* EXERCISE BRIEF
According to the forum non conveniens opinion, why did the court in Century decline to follow Ford?

* DOCUMENT TEXT
╭──

We conclude that the phraseology “seriously inconvenient” as used in the Judicial Council Comment was intended to describe the quantum of evidence needed to justify a dismissal in the face of the strong presumption favoring a resident plaintiff’s choice to sue in its home-state court system. Ford was not such acase, although the court there understandably gave weight to the plaintiff’s past and present contacts with California, and the fact the underlying dispute revolved around the need to clean up polluted California land, one parcel of which was still owned by plaintiff Ford Motor Company. As we have noted, the present case does not involve a California-resident plaintiff, and there is no California land involved in the underlying dispute. Here the trial court issued only a stay order, and plaintiffs are not California residents. Accordingly, the trial court properly ruled that Ford and its progeny were not controlling, and properly turned for guidance to more closely analogous cases, such as Century, supra, 58 Cal.App.4th 408, discussed on a related point earlier in this opinion.
Century involved a coverage dispute between a bank located principally in Oregon and its two carriers; one insurer was a California resident, the other was incorporated in Pennsylvania. The policies at issue had been sold to the bank in Hawaii, where the allegedly covered event took place. Thirteen days after the bank sued for declaratory relief in Hawaii, the carrier filed a similar action in California. The bank’s dismissal motion was denied by the California trial court; instead, the court stayed the action and the carriers appealed. (Century, supra, 58 Cal.App.4th at pp. 410-411.) In setting the legal ground rules, the court in Century took its lead from California Supreme Court precedent, noting, for instance, that the high court had indicated discretion to stay is “considerably wider” than to dismiss, citing Thomson v. Continental Ins. Co.(1967) 66 Cal.2d 738, 746, footnote 4. (Century, supra, at p. 411; accord Investors Equity, supra, 195 Cal.App.4th at p. 1534 [citing Century for the proposition that discretion to stay is wider than to dismiss].) The court in Century also cited Archibald, supra, 15Cal.3d at p. 860, for the proposition that “in considering a stay the trial court can take into account any consideration which bears on the relative suitability or convenience of the two forums.” (Century, supra, at p. 412.) For guidance concerning the actual factors a court must consider, the court in Century cited and followed Stangvik. (Id. at p. 412.)
Like NFL in the present case, the insurer plaintiffs in Century cited the “strong presumption” and “seriously inconvenient” language in Ford, supra, as defining the moving party’s burden of proof. (Century, supra, 58 Cal.App.4th at p. 412.) The court in Century declined to follow Ford because Ford involved a dismissal rather than a stay. (Ibid.) The court again quoted the Supreme Court’s Archibald decision: “‘[i]n considering whether to stay an action, in contrast to dismissing it, the plaintiff’s residence is but one of many factors which the court may consider.’ [Citation.]” (Century, supra, at p. 413.) The court then completed its analysis of the Stangvik factors and, finding no abuse of discretion, upheld the trial court’s stay order. (Id. at pp. 413-414.)
In sum, we find the Ford decision questionable and in any event inapposite. The present case, unlike Ford, does not involve a dismissal order adverse to a California resident. We respectfully disagree with Taschen, Morris and Hansen to the extent that they impose the “seriously inconvenient” burden on parties moving for a mere stay based on forum non conveniens. Century, on the other hand, we find to be well-reasoned and well-grounded in the teachings of our Supreme Court. We hold that the trial court properly declined to require defendant insurers to prove California is a seriously inconvenient forum in the present case.

╰──

* EXCERPTED DATA
╭──

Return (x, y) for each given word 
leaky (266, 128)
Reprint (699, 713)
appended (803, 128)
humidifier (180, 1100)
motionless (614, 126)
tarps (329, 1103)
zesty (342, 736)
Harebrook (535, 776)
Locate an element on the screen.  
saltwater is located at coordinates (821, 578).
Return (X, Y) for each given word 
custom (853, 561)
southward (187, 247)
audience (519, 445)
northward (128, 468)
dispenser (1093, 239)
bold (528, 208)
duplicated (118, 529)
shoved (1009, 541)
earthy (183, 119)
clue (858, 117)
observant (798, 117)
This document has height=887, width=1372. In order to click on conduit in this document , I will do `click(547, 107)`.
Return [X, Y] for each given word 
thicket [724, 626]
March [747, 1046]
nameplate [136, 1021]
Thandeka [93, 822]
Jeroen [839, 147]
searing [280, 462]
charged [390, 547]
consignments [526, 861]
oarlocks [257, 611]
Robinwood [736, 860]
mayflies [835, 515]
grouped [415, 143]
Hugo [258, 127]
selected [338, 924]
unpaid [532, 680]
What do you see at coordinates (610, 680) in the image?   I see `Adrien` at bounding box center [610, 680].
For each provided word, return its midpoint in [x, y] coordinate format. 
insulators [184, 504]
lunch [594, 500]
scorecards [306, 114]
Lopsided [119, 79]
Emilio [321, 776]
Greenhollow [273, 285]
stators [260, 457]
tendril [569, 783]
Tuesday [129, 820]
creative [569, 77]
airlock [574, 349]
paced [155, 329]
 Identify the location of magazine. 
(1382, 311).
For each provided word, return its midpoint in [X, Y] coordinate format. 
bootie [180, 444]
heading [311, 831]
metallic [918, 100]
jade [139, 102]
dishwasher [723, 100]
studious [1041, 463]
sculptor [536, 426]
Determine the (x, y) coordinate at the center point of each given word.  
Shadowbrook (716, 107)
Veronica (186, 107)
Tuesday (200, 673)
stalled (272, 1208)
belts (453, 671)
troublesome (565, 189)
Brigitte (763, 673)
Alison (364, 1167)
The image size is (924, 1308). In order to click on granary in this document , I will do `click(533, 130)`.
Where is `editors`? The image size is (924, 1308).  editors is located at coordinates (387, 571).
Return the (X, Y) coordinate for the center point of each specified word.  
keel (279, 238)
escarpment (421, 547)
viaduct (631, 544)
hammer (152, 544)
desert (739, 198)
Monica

╰──

* SOLUTION TO THIS TASK
Ford involved a dismissal rather than a stay.